Birmingham Children's Hospital can't cope with demand - report
Birmingham Children’s Hospital is failing to cope with high numbers of patients, turning away desperately ill children in a bed and management crisis, an investigation has revealed.
The Foundation Hospital Trust can’t cope with a surge in demand with too few beds, cancelled operations, poor working procedures for staff and poor planning of services, an independent Healthcare Commission report found.
Theatre staff were also unable to identify surgical equipment and care was ruled as being below standard, particularly in speciality areas such as renal and liver transplants, neurosurgery and cardiac services.
Concerns were still being raised last month including fears for patient safety after a brain surgeon was handed incorrect instruments and his hand was jolted by an untrained theatre nurse during a lifesaving procedure.
The report comes weeks after trust chief executive Paul O’Connor resigned. The commission has now made a 12 point recommendation plan to make the hospital improve.
Surgeons from Queen Elizabeth Hospital, in Edgbaston, first raised concerns in January last year, but serious issues were not rapidly addressed and a report by Birmingham primary care trusts was not passed on to board members of Monitor, the overseeing body of foundation trusts and the Children’s Hospital.
Children’s Hospital bosses told investigators at least 70 children a month had to be redirected to other hospitals, travelling further away from home for treatment, with numbers of cancelled admissions due to lack of beds rising in the past year.
The Commission found that bed shortages causing delays was a particular concern for liver disease patients needing urgent treatment.
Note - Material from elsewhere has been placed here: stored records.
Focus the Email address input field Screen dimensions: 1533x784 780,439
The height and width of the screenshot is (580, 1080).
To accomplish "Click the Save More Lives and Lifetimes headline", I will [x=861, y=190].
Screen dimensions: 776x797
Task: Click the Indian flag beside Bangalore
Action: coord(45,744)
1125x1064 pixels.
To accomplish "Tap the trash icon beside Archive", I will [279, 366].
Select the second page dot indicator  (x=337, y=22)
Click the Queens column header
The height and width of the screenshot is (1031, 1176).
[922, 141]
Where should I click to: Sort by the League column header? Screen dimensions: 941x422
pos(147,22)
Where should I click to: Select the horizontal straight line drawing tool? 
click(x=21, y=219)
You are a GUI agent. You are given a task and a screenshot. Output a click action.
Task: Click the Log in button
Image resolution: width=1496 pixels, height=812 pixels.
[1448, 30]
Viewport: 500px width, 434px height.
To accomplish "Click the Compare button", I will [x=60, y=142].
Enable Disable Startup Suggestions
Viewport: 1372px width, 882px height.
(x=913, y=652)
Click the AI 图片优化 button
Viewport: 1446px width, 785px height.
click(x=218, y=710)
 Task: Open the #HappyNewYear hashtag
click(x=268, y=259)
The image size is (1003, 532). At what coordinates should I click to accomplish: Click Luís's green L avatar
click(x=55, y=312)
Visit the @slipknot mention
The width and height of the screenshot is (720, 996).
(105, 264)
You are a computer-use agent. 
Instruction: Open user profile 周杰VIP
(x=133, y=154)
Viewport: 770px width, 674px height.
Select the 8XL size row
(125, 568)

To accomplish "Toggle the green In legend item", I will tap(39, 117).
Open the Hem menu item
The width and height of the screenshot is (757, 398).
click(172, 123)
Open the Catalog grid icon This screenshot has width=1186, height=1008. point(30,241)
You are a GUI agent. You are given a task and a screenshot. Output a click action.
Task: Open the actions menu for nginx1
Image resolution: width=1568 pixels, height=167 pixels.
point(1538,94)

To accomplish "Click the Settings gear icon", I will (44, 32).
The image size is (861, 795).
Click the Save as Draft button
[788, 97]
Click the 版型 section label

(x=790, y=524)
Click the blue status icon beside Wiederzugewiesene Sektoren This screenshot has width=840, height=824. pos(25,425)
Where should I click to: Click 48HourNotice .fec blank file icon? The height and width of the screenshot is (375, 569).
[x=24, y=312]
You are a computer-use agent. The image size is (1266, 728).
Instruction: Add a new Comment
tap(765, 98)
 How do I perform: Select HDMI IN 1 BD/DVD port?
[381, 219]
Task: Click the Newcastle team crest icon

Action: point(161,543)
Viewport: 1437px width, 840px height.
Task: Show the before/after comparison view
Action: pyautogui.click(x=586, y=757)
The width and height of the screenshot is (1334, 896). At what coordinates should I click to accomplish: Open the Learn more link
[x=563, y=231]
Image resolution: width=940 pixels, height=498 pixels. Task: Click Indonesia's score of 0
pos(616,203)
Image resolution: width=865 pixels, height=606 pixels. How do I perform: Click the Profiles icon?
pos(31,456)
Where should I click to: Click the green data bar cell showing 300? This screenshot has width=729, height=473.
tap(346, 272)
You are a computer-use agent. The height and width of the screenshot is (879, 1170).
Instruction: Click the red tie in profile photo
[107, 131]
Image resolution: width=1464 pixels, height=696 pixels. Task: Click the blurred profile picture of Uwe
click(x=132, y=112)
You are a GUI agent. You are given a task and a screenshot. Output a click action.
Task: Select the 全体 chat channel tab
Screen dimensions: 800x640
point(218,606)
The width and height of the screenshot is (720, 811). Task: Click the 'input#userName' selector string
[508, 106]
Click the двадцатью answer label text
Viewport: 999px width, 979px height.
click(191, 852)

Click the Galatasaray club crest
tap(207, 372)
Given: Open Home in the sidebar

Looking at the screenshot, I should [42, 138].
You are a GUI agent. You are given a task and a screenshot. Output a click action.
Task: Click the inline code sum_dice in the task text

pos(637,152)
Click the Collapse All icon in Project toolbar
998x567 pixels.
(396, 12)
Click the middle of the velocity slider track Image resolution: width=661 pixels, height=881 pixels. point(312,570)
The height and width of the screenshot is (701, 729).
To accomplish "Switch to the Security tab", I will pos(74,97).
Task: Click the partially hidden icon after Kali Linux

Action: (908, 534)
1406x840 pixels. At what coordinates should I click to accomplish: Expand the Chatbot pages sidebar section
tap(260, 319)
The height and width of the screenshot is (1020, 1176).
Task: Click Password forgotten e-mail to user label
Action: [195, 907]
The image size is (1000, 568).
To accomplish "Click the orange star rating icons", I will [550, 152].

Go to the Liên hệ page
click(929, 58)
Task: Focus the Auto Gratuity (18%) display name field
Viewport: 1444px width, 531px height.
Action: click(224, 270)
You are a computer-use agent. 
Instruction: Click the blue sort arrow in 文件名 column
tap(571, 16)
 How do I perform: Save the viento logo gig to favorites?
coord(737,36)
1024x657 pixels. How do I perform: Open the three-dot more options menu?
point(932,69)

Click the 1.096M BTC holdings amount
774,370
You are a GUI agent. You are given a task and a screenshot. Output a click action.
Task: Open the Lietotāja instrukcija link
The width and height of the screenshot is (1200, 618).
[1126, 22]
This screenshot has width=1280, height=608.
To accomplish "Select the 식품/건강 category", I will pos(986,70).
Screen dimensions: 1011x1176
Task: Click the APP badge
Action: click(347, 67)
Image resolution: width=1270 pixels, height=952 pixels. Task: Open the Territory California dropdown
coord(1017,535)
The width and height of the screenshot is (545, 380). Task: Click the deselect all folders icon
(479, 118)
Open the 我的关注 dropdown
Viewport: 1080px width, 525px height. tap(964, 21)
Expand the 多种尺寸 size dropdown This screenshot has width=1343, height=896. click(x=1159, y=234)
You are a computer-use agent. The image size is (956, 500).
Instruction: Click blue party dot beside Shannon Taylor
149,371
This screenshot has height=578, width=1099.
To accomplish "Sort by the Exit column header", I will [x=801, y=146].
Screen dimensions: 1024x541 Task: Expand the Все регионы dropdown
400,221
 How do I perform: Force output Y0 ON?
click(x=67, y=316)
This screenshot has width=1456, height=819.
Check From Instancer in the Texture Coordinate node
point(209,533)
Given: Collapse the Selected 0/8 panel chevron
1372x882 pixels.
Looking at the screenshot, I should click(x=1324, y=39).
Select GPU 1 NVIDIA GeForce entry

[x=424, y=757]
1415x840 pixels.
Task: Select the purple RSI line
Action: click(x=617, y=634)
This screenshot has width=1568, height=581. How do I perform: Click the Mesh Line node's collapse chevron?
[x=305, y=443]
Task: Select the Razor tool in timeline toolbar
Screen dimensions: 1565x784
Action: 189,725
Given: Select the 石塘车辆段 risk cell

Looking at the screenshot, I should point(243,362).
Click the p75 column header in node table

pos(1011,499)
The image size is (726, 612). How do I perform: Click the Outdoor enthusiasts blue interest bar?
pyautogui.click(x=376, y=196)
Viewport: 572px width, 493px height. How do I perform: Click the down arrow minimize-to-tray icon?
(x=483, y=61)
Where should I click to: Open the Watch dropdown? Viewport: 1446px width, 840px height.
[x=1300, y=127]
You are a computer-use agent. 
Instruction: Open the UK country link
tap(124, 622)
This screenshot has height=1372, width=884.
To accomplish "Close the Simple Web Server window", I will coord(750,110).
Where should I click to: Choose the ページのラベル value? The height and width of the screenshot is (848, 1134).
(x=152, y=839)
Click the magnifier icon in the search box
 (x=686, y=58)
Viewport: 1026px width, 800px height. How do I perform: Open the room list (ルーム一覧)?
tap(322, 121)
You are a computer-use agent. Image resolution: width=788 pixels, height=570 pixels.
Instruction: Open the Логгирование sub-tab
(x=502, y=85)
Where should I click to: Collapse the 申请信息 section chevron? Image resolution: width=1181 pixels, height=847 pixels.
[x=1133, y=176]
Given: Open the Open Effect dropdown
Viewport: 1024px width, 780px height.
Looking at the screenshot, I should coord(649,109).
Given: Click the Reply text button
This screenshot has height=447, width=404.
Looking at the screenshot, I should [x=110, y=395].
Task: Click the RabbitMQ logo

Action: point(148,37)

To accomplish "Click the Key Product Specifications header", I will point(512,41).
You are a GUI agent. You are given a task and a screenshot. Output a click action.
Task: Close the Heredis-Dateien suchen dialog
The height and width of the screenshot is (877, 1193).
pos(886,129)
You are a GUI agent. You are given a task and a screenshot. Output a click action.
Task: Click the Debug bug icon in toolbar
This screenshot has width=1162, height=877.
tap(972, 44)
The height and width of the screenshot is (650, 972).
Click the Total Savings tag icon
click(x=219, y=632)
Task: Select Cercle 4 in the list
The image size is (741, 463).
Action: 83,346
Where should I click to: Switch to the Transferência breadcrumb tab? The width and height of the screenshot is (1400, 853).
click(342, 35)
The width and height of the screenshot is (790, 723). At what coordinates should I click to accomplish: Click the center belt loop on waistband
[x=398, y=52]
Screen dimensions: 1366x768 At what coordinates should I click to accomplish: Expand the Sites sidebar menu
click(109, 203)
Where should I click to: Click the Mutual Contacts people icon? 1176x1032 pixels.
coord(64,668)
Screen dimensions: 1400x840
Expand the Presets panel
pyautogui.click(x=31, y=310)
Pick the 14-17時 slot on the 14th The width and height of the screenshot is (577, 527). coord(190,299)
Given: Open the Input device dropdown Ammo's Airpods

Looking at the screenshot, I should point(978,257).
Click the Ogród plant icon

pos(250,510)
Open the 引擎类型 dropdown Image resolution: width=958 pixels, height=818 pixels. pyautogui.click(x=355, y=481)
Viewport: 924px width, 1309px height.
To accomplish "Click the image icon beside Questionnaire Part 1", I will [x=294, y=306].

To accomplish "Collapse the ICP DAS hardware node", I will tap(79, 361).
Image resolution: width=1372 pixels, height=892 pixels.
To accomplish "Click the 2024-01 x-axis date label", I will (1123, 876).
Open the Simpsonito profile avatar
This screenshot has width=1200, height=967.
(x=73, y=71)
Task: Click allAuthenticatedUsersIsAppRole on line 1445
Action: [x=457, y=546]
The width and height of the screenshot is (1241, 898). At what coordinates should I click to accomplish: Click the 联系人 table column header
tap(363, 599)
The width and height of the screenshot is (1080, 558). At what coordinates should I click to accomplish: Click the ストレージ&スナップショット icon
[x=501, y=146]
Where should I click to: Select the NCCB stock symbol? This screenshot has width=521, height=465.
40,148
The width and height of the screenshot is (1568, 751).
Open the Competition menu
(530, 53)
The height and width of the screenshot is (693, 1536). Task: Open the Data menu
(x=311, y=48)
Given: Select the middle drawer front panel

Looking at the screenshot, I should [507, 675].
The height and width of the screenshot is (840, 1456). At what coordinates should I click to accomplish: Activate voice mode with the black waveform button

Parents Ayaz and Sophie Ahmed, whose daughter Alesha died at Birmingham Children’s Hospital, said they were not surprised by the findings as they saw the hospital managed “appallingly” with staff unaware of procedures and a two week delay in getting their baby into intensive care.
Anna Walker, the commission’s chief executive, said the hospital had been struggling with “very real problems with its ability to meet demands for the service”.
“The response to safety concerns has been slower than ideal. It is deeply concerning that serious issues were raised but not properly or rapidly addressed over several months.
“While we have no evidence of serious incidents causing harm to patients, the standard of care has not been as good as it should have been in some cases.
“We were also concerned that the Children’s Hospital and University Hospital Birmingham Trust (UHB) had not communicated as effectively as they could since concerns were first raised by UHB consultants in the first half of 2008. This needs to change on behalf of patients.”
The 220-bed trust, which treated 140,000 patients in 2007/08 is one of only four specialist children’s hospitals in England. It admitted more than 2,000 extra patients in the first six months of 2008 than the same period the previous year.
The trust also reported a rise in the number of cancelled admissions due to no beds being available on the wards, from 19.4 per cent of breaches on one day in 2007/08 to 28.4 per cent in 2008/09.
Birmingham health scrutiny chairman, Coun Deirdre Alden, was critical of the trust blaming patient choice for the rise in demand.
“Every hospital is having to cope with increasing demand and they should have seen this extra pressure coming and had better plans to cope,” she said.
“People think of it as a hospital for Birmingham, but it isn’t, it is for a much wider area. This isn’t down to one person at the top and the Children’s Hospital has now got to prove to everyone that it is alright and things have changed.”